Another of our vets, Dr Georgina Cole, made excellent progress leading our flapper skate health monitoring project. Flapper skate are the largest skate species in Europe but are critically endangered globally, with little known about their biology. Georgina has collected data from 69 skate in Scotland this year and written a publication about the flapper skate’s physiological responses to capture and handing.
Fires in Brazil
It’s also important to reflect on the year’s low points, such as the brutal fires raging across Brazil for parts of the year. This challenge has been difficult for our project partner, the Wild Animal Institute (ICAS) to tackle. Delivering training sessions in firefighting has helped the situation in the Pantanal wetlands, where one of the ranches in the ICAS fire brigade helped extinguish an out of control fire, preventing catastrophic habitat destruction for the giant armadillos and giant anteaters that the charity works to protect, and all the other precious biodiversity that calls the Pantanal home.
Saving Wildcats in Scotland
Finally, we couldn’t do a wrap up of our year without mentioning our Saving Wildcats partnership project!

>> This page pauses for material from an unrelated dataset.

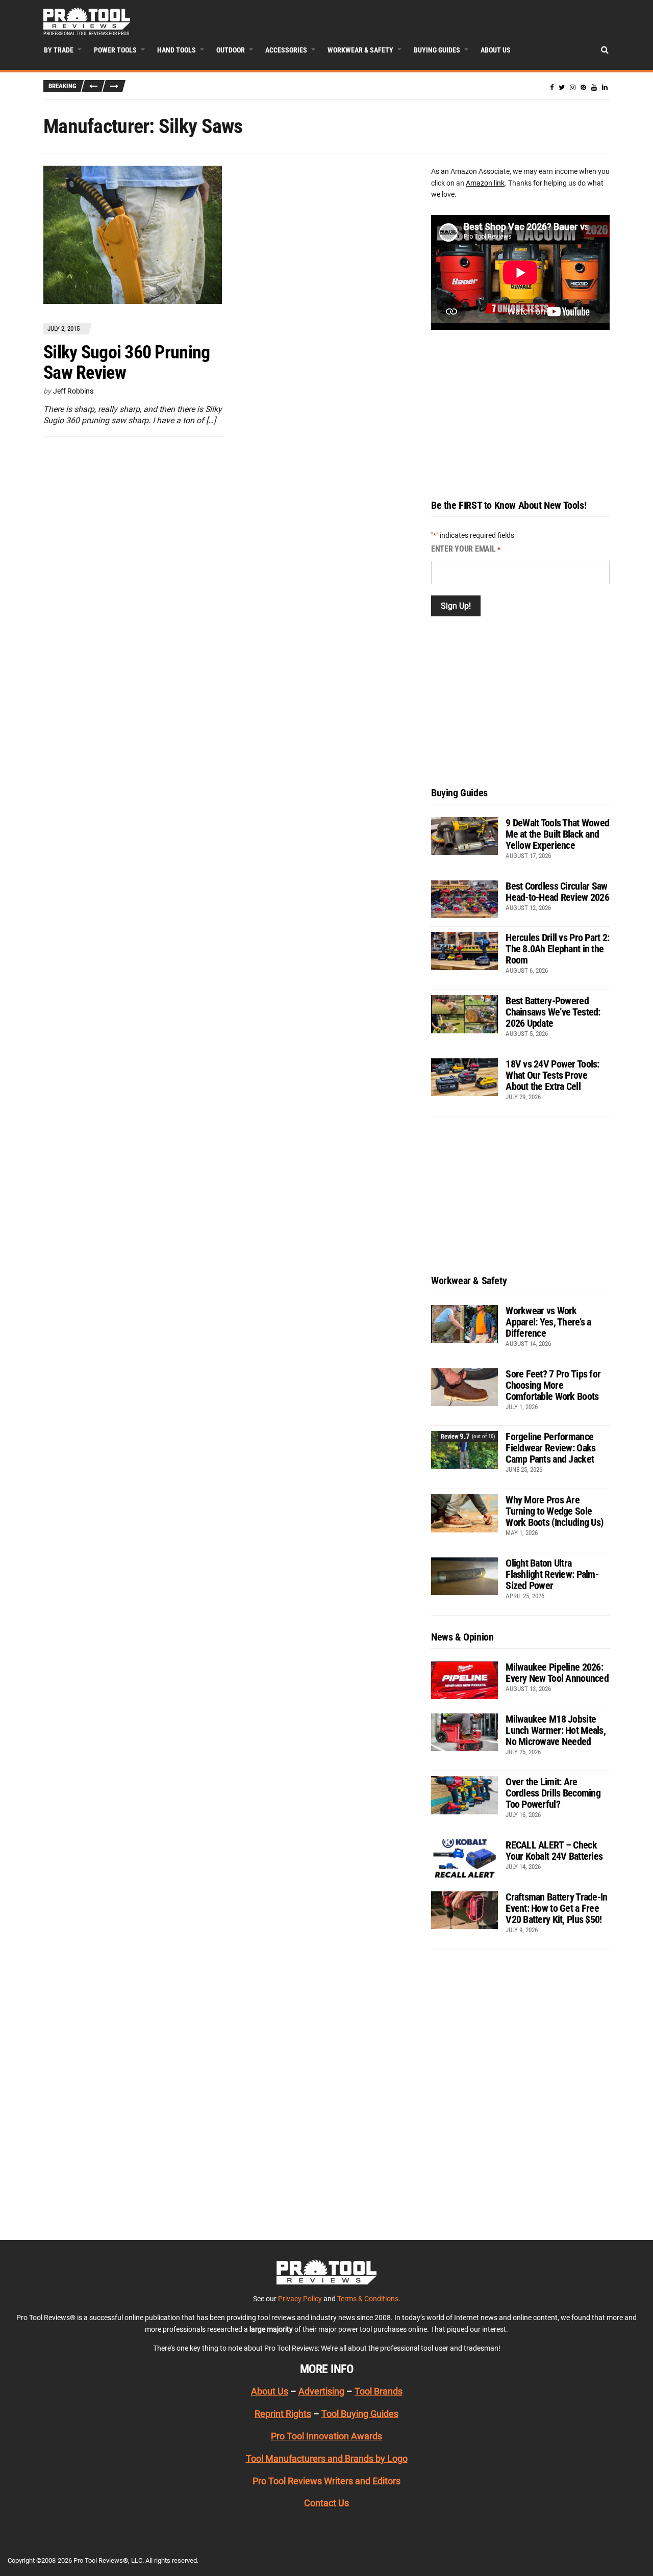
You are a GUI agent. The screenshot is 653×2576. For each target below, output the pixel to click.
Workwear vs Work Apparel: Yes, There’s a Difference (548, 1322)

It’s been an incredible few years for our wildcat conservation work, with nine additional wildcats released in 2024, bringing the number of wildcat releases up to 28 cats. Perhaps most exciting of all was the team recording evidence of 24 kittens born in the wild to released females! This is a major milestone for wildcat recovery in Scotland and an incredible result so soon after releases began in 2023.
Although three mortalities have been recorded since releases began, the team are still tracking fourteen individuals via their GPS-radio collars, and following another six on camera traps, with the whereabouts of only a few individuals unknown. Everything learnt about their movements and ecology may inform further releases in the future.
We’ve got big plans for all our projects in 2025, as well as hopes of working with even more species to maximise our impact.